Write out each of the following records exactly as it appears, line for line, leaving nothing out.

╭─ Input material

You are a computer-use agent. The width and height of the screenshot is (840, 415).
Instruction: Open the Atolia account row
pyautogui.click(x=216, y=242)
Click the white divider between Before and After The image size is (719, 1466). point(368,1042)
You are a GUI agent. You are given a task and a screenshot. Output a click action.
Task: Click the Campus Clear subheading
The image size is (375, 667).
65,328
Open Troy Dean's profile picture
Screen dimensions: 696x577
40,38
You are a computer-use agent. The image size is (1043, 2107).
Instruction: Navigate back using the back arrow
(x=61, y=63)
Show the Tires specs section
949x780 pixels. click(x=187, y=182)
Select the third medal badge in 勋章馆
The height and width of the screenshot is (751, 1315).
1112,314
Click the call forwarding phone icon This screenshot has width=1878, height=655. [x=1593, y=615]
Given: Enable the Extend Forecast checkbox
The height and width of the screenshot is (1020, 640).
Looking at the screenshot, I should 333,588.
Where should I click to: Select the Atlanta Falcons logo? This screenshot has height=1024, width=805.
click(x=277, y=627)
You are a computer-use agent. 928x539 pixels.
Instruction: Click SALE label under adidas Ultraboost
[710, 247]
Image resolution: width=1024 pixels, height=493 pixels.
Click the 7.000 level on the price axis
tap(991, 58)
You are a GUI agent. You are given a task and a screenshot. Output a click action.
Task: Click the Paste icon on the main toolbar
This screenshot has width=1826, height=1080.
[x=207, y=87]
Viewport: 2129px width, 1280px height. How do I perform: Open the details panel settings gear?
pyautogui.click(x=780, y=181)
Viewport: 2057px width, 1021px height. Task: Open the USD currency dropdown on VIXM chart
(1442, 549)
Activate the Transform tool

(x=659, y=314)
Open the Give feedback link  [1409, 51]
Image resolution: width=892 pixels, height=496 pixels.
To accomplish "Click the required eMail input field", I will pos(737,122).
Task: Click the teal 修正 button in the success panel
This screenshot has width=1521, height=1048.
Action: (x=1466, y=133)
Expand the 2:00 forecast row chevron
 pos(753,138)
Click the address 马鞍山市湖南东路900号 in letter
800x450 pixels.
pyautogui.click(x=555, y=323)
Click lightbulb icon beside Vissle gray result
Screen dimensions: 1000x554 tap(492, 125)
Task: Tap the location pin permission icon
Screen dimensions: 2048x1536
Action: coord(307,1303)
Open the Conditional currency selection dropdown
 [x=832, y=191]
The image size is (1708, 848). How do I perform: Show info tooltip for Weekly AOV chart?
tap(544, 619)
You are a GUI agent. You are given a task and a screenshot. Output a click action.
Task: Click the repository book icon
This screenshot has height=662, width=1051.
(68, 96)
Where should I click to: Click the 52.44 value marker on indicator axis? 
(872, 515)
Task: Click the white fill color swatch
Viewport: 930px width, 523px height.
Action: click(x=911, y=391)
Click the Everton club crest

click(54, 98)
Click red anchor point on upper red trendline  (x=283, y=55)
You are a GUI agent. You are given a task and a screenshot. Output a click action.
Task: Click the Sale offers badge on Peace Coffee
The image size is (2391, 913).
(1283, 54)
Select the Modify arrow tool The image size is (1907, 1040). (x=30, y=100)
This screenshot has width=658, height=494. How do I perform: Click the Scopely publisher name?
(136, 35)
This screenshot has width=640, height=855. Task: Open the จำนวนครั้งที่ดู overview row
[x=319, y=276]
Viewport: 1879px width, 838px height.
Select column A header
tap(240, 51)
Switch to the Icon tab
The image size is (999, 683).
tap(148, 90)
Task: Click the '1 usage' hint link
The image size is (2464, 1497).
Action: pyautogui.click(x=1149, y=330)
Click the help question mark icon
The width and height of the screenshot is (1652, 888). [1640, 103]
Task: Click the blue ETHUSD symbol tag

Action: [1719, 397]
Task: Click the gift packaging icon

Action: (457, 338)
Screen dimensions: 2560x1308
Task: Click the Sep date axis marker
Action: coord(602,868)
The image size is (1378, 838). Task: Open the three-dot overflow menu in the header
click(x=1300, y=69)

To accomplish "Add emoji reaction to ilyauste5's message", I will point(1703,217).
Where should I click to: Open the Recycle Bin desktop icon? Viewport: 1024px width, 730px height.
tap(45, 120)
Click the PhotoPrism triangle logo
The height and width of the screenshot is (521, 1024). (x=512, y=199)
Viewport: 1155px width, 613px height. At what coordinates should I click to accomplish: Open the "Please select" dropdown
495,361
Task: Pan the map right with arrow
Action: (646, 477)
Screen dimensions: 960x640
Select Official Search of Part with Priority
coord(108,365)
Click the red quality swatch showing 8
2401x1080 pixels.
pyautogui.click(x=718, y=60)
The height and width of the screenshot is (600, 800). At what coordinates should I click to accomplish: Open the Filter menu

╰─

* _Complete output_
You are a computer-use agent. The width and height of the screenshot is (840, 415).
Instruction: Open the Atolia account row
pyautogui.click(x=216, y=242)
Click the white divider between Before and After The image size is (719, 1466). point(368,1042)
You are a GUI agent. You are given a task and a screenshot. Output a click action.
Task: Click the Campus Clear subheading
The image size is (375, 667).
65,328
Open Troy Dean's profile picture
Screen dimensions: 696x577
40,38
You are a computer-use agent. The image size is (1043, 2107).
Instruction: Navigate back using the back arrow
(x=61, y=63)
Show the Tires specs section
949x780 pixels. click(x=187, y=182)
Select the third medal badge in 勋章馆
The height and width of the screenshot is (751, 1315).
1112,314
Click the call forwarding phone icon This screenshot has width=1878, height=655. [x=1593, y=615]
Given: Enable the Extend Forecast checkbox
The height and width of the screenshot is (1020, 640).
Looking at the screenshot, I should 333,588.
Where should I click to: Select the Atlanta Falcons logo? This screenshot has height=1024, width=805.
click(x=277, y=627)
You are a computer-use agent. 928x539 pixels.
Instruction: Click SALE label under adidas Ultraboost
[710, 247]
Image resolution: width=1024 pixels, height=493 pixels.
Click the 7.000 level on the price axis
tap(991, 58)
You are a GUI agent. You are given a task and a screenshot. Output a click action.
Task: Click the Paste icon on the main toolbar
This screenshot has width=1826, height=1080.
[x=207, y=87]
Viewport: 2129px width, 1280px height. How do I perform: Open the details panel settings gear?
pyautogui.click(x=780, y=181)
Viewport: 2057px width, 1021px height. Task: Open the USD currency dropdown on VIXM chart
(1442, 549)
Activate the Transform tool

(x=659, y=314)
Open the Give feedback link  [1409, 51]
Image resolution: width=892 pixels, height=496 pixels.
To accomplish "Click the required eMail input field", I will pos(737,122).
Task: Click the teal 修正 button in the success panel
This screenshot has width=1521, height=1048.
Action: (x=1466, y=133)
Expand the 2:00 forecast row chevron
 pos(753,138)
Click the address 马鞍山市湖南东路900号 in letter
800x450 pixels.
pyautogui.click(x=555, y=323)
Click lightbulb icon beside Vissle gray result
Screen dimensions: 1000x554 tap(492, 125)
Task: Tap the location pin permission icon
Screen dimensions: 2048x1536
Action: coord(307,1303)
Open the Conditional currency selection dropdown
 [x=832, y=191]
The image size is (1708, 848). How do I perform: Show info tooltip for Weekly AOV chart?
tap(544, 619)
You are a GUI agent. You are given a task and a screenshot. Output a click action.
Task: Click the repository book icon
This screenshot has height=662, width=1051.
(68, 96)
Where should I click to: Click the 52.44 value marker on indicator axis? 
(872, 515)
Task: Click the white fill color swatch
Viewport: 930px width, 523px height.
Action: click(x=911, y=391)
Click the Everton club crest

click(54, 98)
Click red anchor point on upper red trendline  (x=283, y=55)
You are a GUI agent. You are given a task and a screenshot. Output a click action.
Task: Click the Sale offers badge on Peace Coffee
The image size is (2391, 913).
(1283, 54)
Select the Modify arrow tool The image size is (1907, 1040). (x=30, y=100)
This screenshot has width=658, height=494. How do I perform: Click the Scopely publisher name?
(136, 35)
This screenshot has width=640, height=855. Task: Open the จำนวนครั้งที่ดู overview row
[x=319, y=276]
Viewport: 1879px width, 838px height.
Select column A header
tap(240, 51)
Switch to the Icon tab
The image size is (999, 683).
tap(148, 90)
Task: Click the '1 usage' hint link
The image size is (2464, 1497).
Action: pyautogui.click(x=1149, y=330)
Click the help question mark icon
The width and height of the screenshot is (1652, 888). [1640, 103]
Task: Click the blue ETHUSD symbol tag

Action: [1719, 397]
Task: Click the gift packaging icon

Action: (457, 338)
Screen dimensions: 2560x1308
Task: Click the Sep date axis marker
Action: coord(602,868)
The image size is (1378, 838). Task: Open the three-dot overflow menu in the header
click(x=1300, y=69)

To accomplish "Add emoji reaction to ilyauste5's message", I will point(1703,217).
Where should I click to: Open the Recycle Bin desktop icon? Viewport: 1024px width, 730px height.
tap(45, 120)
Click the PhotoPrism triangle logo
The height and width of the screenshot is (521, 1024). (x=512, y=199)
Viewport: 1155px width, 613px height. At what coordinates should I click to accomplish: Open the "Please select" dropdown
495,361
Task: Pan the map right with arrow
Action: (646, 477)
Screen dimensions: 960x640
Select Official Search of Part with Priority
coord(108,365)
Click the red quality swatch showing 8
2401x1080 pixels.
pyautogui.click(x=718, y=60)
The height and width of the screenshot is (600, 800). At what coordinates should I click to accomplish: Open the Filter menu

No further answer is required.